> _Required action_: Consider the listing below. Extract exactly the lines from the line containing "The width and height of the screenshot is (660, 528)." to the line containing "Open the Fin", both included.

> _Input material_:

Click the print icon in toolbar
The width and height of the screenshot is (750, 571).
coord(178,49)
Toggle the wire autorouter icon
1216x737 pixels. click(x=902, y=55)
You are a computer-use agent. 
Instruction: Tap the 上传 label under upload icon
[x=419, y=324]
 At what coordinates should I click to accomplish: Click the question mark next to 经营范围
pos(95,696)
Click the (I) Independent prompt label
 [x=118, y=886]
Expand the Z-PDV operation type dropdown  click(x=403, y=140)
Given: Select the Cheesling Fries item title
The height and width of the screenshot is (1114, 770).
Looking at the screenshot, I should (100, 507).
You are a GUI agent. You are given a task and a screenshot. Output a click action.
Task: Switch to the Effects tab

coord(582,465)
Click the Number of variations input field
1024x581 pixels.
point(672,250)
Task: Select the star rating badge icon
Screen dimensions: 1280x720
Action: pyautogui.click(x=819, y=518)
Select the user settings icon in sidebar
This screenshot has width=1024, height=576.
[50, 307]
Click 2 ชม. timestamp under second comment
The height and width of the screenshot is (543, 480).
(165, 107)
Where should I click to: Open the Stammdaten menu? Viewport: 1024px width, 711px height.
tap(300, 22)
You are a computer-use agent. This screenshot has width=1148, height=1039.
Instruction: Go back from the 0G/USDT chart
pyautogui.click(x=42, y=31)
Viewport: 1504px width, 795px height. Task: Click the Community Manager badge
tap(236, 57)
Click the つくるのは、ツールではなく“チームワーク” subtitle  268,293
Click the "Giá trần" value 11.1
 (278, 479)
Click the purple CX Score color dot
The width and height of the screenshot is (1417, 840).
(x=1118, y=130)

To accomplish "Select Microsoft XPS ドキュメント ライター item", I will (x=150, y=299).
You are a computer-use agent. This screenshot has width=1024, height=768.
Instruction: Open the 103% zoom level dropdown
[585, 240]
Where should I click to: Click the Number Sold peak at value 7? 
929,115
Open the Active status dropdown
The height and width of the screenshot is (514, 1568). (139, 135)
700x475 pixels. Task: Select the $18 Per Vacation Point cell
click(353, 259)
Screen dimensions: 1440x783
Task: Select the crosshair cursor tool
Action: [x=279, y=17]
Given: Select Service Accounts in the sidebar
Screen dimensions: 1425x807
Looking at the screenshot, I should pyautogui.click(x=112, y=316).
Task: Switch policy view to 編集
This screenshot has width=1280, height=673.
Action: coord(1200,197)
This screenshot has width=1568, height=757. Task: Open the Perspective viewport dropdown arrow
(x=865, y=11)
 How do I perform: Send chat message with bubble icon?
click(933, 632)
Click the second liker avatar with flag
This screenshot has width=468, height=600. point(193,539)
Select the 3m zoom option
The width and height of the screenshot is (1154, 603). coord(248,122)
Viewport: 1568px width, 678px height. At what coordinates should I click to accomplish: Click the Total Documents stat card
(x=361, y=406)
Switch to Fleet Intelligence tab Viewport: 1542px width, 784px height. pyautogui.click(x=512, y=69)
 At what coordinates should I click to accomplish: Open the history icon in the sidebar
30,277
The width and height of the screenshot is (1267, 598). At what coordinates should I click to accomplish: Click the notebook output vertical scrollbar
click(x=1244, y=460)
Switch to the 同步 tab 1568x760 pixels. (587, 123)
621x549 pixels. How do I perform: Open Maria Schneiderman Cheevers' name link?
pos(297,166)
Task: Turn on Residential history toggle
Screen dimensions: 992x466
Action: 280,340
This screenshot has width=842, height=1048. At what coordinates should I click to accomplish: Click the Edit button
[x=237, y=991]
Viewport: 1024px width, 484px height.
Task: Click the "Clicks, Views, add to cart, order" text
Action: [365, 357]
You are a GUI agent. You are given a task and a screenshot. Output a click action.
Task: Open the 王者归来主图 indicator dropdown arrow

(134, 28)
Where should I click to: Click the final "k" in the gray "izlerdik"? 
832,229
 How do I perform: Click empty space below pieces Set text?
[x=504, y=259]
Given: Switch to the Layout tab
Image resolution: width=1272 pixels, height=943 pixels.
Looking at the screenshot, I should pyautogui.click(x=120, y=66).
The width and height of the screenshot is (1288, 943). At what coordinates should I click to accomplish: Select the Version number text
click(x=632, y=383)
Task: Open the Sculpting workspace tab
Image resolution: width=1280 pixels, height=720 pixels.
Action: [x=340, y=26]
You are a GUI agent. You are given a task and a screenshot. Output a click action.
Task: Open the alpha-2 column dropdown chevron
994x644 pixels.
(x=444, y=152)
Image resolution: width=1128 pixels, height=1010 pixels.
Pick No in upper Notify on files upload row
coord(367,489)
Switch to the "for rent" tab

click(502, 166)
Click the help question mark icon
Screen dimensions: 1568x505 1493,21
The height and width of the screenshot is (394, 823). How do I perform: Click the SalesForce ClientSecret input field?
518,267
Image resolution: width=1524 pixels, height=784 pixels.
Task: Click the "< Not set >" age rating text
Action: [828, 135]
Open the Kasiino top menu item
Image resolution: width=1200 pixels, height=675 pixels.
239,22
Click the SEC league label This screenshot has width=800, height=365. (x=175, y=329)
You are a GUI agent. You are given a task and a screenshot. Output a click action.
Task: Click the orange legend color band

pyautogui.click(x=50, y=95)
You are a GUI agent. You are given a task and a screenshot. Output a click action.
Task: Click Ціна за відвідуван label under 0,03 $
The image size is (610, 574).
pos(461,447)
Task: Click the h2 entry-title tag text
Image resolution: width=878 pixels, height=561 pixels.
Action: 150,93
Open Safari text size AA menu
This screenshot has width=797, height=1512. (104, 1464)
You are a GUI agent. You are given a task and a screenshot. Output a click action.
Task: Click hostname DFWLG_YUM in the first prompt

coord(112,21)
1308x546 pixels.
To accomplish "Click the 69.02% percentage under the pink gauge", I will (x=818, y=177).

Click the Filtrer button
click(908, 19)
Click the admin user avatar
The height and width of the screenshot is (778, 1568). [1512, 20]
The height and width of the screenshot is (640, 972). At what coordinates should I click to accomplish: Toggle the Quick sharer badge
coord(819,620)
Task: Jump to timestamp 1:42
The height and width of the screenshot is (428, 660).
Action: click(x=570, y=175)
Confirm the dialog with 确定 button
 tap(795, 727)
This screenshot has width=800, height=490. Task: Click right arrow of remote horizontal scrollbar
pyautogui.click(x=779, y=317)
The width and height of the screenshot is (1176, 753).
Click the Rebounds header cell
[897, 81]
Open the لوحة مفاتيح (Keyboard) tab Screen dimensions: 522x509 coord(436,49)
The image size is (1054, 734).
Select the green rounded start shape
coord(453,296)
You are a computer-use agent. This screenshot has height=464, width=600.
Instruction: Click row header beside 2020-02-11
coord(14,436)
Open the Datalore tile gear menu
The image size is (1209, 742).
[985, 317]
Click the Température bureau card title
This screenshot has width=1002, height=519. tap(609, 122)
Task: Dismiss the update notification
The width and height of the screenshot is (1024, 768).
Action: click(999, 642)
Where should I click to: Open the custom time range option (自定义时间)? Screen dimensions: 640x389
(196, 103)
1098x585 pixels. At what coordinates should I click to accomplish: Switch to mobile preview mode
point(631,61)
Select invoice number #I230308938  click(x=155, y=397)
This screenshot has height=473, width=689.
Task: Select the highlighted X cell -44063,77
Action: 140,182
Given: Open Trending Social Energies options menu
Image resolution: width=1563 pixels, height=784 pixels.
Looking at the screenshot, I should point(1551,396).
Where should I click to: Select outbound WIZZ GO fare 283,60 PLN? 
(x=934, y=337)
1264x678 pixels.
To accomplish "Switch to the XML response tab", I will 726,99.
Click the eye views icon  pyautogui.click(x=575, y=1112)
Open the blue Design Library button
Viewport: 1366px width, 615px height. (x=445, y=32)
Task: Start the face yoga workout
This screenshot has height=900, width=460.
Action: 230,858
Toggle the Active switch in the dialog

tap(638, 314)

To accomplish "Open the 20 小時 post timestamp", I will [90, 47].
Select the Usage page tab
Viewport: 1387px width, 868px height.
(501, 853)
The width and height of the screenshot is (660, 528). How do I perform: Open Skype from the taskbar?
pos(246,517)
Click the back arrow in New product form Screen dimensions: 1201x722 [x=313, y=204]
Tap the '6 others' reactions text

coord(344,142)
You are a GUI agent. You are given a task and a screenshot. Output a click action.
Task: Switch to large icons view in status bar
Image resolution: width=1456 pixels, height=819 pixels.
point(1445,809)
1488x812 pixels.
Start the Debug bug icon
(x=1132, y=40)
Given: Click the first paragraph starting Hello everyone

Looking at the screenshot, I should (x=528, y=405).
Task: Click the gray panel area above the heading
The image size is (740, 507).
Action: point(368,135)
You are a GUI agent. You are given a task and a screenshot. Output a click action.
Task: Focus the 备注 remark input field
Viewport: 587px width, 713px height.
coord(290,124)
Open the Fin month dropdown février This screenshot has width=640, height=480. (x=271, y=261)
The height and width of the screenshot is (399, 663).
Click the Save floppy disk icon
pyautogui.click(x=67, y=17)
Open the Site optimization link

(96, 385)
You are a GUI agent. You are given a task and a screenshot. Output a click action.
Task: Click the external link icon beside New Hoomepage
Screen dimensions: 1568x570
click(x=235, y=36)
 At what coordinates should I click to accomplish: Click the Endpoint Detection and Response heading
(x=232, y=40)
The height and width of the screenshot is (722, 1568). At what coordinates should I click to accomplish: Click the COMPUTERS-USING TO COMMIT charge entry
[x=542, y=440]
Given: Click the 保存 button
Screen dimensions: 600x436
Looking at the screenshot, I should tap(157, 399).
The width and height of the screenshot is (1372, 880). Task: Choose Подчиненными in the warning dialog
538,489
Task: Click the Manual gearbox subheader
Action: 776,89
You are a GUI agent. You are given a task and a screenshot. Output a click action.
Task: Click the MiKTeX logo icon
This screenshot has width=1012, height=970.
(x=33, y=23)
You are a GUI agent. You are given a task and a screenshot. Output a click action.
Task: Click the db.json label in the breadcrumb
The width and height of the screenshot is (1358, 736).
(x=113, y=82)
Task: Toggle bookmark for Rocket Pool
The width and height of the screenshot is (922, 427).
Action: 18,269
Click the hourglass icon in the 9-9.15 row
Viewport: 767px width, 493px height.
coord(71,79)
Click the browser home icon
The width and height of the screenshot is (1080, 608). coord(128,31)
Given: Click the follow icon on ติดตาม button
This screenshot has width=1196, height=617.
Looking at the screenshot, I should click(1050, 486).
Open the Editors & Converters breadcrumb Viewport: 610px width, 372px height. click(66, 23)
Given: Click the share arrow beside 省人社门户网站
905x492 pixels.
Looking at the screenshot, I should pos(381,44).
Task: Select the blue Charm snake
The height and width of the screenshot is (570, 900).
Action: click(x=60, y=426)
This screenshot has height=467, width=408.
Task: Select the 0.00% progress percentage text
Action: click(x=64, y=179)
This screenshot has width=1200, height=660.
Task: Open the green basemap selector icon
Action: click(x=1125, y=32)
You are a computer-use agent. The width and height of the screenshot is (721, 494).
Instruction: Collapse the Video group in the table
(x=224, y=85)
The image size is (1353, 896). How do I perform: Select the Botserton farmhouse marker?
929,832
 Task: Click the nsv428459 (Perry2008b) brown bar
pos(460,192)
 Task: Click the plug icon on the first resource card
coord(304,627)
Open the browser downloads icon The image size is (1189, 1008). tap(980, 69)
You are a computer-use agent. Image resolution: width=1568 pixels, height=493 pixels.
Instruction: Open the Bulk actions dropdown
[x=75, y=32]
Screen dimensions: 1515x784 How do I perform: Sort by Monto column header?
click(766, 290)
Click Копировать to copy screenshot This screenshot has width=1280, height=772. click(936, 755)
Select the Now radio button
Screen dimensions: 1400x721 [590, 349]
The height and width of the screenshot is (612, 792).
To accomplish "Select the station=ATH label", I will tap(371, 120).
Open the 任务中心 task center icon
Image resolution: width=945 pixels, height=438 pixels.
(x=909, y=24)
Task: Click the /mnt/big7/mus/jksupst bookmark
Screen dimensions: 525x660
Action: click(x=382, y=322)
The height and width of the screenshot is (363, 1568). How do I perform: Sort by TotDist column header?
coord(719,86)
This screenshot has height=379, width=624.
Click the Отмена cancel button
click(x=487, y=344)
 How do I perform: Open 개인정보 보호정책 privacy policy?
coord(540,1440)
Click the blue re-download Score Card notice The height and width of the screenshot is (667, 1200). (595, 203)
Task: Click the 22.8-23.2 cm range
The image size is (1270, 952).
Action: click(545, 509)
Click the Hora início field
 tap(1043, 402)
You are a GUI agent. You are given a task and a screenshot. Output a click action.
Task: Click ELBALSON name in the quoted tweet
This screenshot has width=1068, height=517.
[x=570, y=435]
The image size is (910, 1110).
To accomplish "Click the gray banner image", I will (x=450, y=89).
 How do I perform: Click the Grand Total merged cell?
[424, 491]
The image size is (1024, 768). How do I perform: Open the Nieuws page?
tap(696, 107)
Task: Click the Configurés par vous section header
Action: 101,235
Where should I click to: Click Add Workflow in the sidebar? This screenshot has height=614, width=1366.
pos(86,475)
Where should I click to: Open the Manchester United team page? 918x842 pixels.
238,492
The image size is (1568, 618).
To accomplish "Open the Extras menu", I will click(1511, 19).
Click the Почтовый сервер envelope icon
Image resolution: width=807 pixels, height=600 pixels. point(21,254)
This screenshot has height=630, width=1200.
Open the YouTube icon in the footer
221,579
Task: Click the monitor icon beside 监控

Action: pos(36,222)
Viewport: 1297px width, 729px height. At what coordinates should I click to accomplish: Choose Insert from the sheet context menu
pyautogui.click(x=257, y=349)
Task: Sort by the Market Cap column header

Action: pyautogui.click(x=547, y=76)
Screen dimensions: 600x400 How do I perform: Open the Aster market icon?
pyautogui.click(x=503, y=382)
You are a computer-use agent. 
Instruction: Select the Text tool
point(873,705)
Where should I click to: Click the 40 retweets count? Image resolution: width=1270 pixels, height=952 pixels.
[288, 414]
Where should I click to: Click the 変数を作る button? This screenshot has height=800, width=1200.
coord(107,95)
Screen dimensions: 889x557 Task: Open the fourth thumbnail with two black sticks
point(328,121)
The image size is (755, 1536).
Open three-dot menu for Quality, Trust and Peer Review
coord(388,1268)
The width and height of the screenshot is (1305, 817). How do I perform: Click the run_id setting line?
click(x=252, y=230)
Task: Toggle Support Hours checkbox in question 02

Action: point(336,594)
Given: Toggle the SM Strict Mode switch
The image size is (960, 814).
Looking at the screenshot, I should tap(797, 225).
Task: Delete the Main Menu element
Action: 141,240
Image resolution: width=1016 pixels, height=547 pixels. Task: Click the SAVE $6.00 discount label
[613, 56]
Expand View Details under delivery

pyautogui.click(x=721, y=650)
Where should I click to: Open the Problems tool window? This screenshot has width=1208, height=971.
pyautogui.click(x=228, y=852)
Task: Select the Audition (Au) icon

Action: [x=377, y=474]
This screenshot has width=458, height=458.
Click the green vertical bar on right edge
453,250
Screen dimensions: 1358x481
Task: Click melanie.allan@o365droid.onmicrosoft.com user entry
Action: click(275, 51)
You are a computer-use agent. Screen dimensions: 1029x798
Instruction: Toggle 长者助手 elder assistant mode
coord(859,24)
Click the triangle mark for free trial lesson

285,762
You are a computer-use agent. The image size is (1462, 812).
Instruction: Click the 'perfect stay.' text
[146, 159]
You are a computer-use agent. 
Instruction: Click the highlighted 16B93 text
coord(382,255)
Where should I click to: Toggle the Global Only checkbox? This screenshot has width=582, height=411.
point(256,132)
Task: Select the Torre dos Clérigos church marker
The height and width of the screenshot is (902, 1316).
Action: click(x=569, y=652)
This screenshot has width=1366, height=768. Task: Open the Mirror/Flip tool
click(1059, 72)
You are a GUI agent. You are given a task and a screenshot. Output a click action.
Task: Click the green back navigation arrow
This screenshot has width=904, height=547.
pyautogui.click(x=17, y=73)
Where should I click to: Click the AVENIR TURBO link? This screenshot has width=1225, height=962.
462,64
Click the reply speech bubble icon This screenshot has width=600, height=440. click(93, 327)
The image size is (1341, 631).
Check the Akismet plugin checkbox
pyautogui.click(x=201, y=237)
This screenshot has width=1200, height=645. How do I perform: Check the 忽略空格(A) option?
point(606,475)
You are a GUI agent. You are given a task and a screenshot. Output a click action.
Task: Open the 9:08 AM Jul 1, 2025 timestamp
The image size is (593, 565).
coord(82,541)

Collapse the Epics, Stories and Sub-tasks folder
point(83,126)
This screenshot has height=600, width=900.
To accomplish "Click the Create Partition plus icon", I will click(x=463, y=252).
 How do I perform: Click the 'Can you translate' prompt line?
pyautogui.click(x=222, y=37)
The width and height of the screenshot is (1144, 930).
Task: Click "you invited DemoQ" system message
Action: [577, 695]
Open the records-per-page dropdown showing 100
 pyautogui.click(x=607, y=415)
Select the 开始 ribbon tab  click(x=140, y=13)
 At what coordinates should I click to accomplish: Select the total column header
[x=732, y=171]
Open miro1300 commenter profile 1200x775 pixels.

> _Output_:
The width and height of the screenshot is (660, 528). How do I perform: Open Skype from the taskbar?
pos(246,517)
Click the back arrow in New product form Screen dimensions: 1201x722 [x=313, y=204]
Tap the '6 others' reactions text

coord(344,142)
You are a GUI agent. You are given a task and a screenshot. Output a click action.
Task: Switch to large icons view in status bar
Image resolution: width=1456 pixels, height=819 pixels.
point(1445,809)
1488x812 pixels.
Start the Debug bug icon
(x=1132, y=40)
Given: Click the first paragraph starting Hello everyone

Looking at the screenshot, I should (x=528, y=405).
Task: Click the gray panel area above the heading
The image size is (740, 507).
Action: point(368,135)
You are a GUI agent. You are given a task and a screenshot. Output a click action.
Task: Focus the 备注 remark input field
Viewport: 587px width, 713px height.
coord(290,124)
Open the Fin month dropdown février This screenshot has width=640, height=480. (x=271, y=261)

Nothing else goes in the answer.